Packaging Organisational AI Knowledge with an Internal Skills CLI

By Dejan Vasic

As teams start using AI agents seriously, their useful context ends up everywhere. We built an internal CLI to treat those resources like proper versioned software assets.

There’s a phase every engineering team goes through when they start taking AI agents seriously. Someone writes a useful prompt. Someone else copies it into a different repo. A third person writes a slightly better version from scratch because they didn’t know the first one existed. Before long you have a dozen variations of the same thing scattered across wikis, markdown files, and Slack DMs.

That’s agent setup sprawl. The fix is the same one we’ve applied to lint configs, scaffolding tools, and golden paths: packaging, distribution, and lifecycle management.

Organisation wide AI resource tooling

I took the inspiration from skills.sh to build a catalog of shareable skills, agent configurations, and presets that bundle both. It lives in a repository that any engineer in the org can contribute to, and it’s installable via a CLI. Let’s take a look.

npx @org/ai-resources list
npx @org/ai-resources add --preset devops --scope project --copy --yes

What’s in the catalog

The catalog/ directory has four resource types:

catalog/
├── agents/
│   └── code-reviewer.md
├── instructions/
│   └── organization/
│       └── organization.instructions.md
├── presets/
│   └── devops.json
├── schemas/
│   └── preset.schema.json
└── skills/
    ├── pnpm-migration/
    │   └── SKILL.md
    └── security-review/
        └── SKILL.md
  • Skills: reusable agent capabilities (SKILL.md files)
  • Instructions: org conventions and context (*.instructions.md files)
  • Agents: agent configuration markdown files
  • Presets: JSON manifests that bundle multiple resources for a domain or team

Each type is validated against JSON schemas, so nothing is free-form.

Why presets matter

Individual skills are useful. Presets are where it gets interesting.

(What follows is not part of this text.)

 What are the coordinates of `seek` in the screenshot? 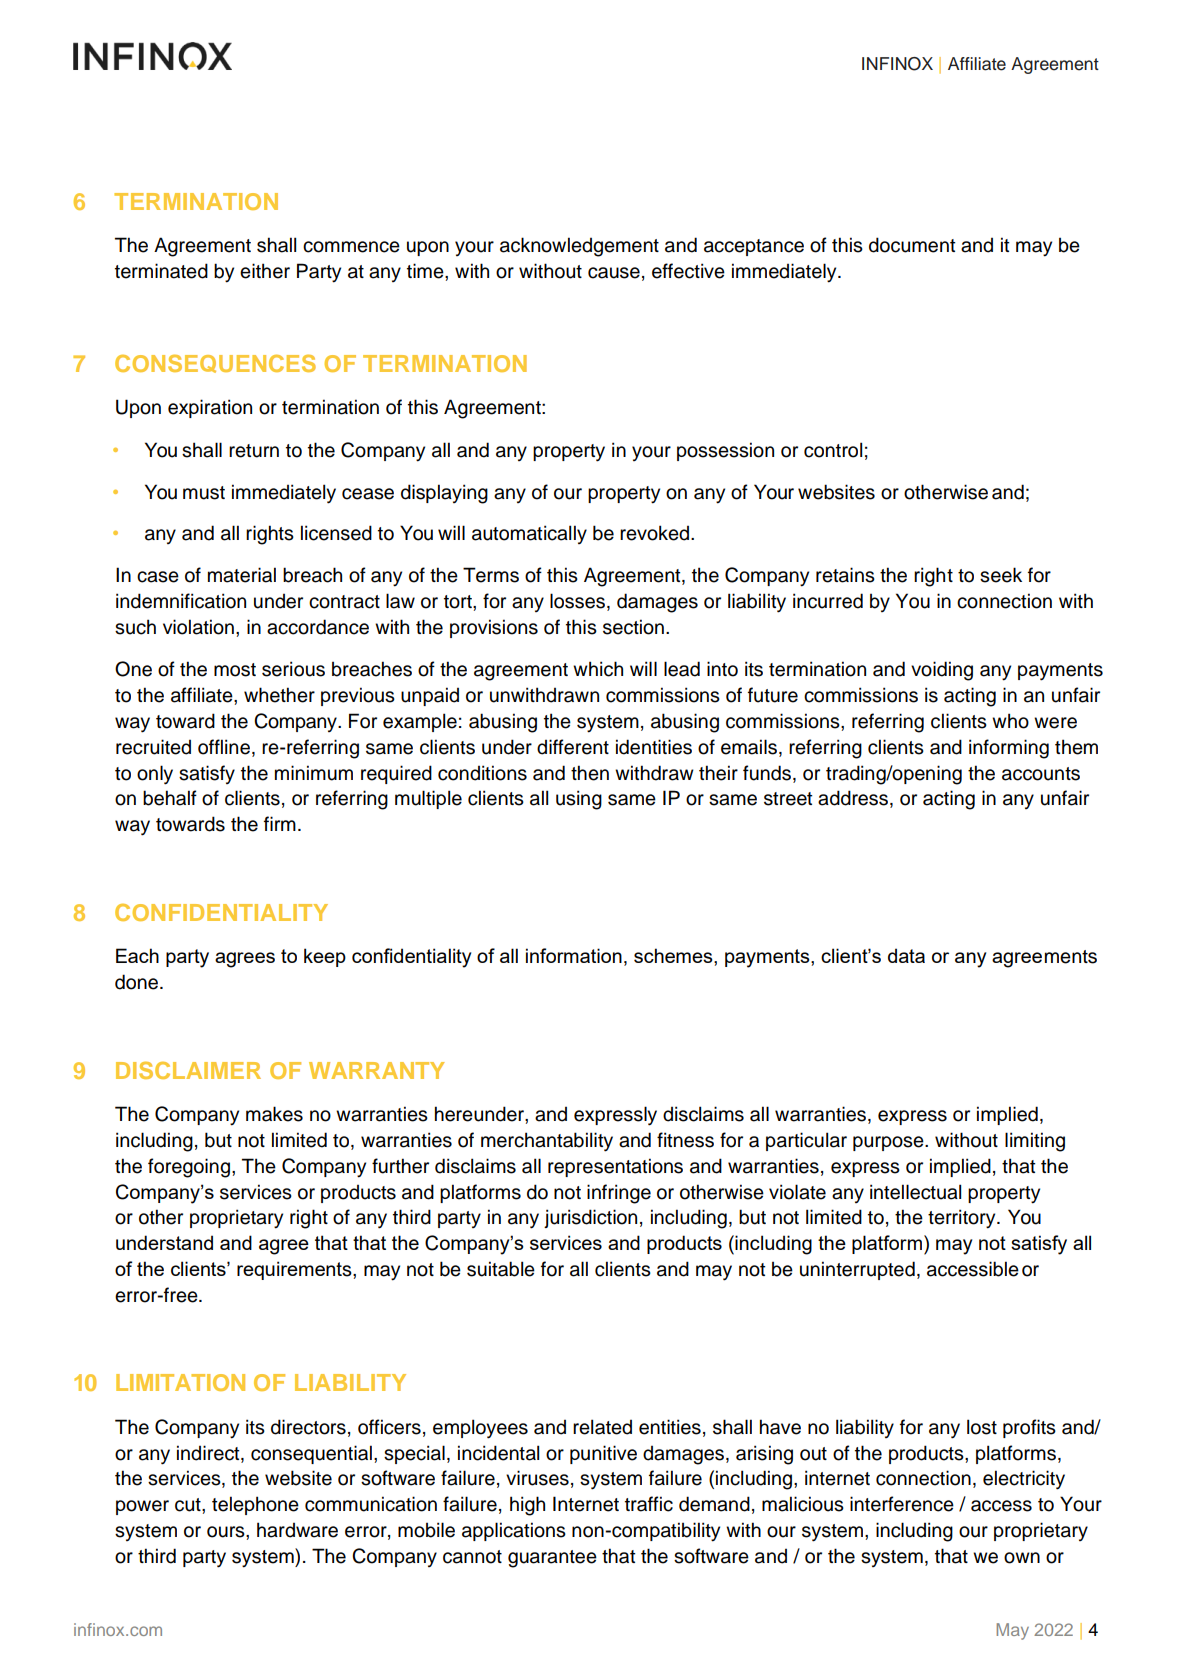 It's located at (1001, 575).
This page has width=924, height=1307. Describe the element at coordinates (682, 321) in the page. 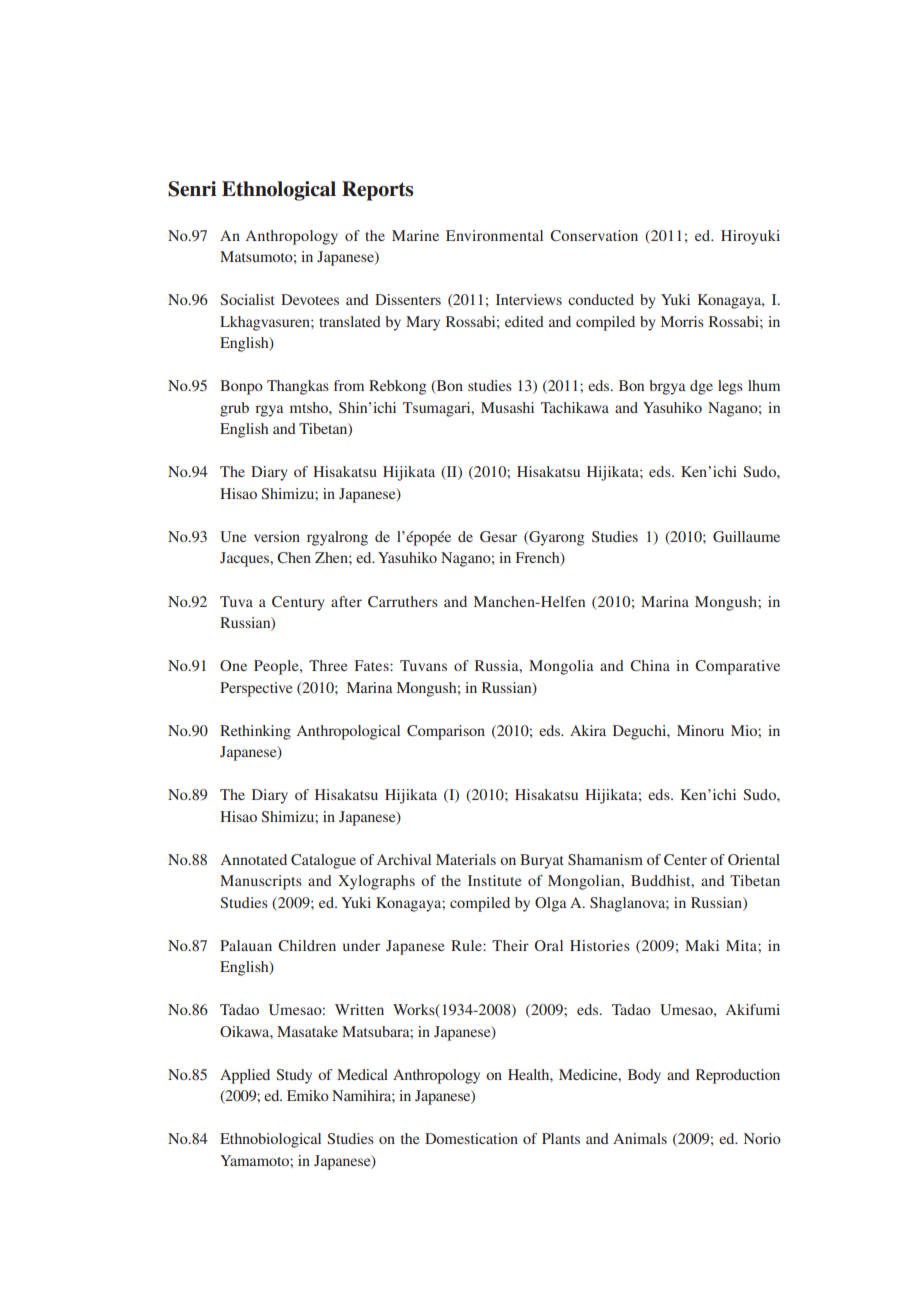

I see `Morris` at that location.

Instead of an engineer manually assembling the right resources for a devops context, they install one preset and get a curated bundle that represents how the org does that kind of work with agents. Here’s what a preset looks like:

{
  "name": "devops",
  "description": "Resources for DevOps workflows: infrastructure, CI/CD, and deployment practices",
  "resources": [
    { "type": "skill", "name": "security-review" },
    { "type": "skill", "name": "pnpm-migration" },
    { "type": "instruction", "name": "organization" },
    { "type": "agent", "name": "code-reviewer" }
  ]
}

One install, four resources, all curated for the context. Update the preset in one place and the change distributes through normal publishing workflows. No manual syncing across repos.

This is platform work, not prompt wrangling

The implementation is TypeScript, published through GitHub Packages, with CI running type checks, linting, tests, and a build on every PR. Releases are managed through Changesets.

That level of rigour matters because it signals intent. It’s not a folder someone threw prompts into. It’s internal infrastructure with a version history and quality gates, which is what makes shared tooling actually get adopted.

The payoff

The real win isn’t convenience. It’s that good agent behaviour becomes portable. The team that figured out the right context for code review doesn’t keep that knowledge to themselves. It becomes a named resource any team can install, versioned and updated centrally.

Standardisation is slow to set up and fast to pay back. This is just that, applied to AI context.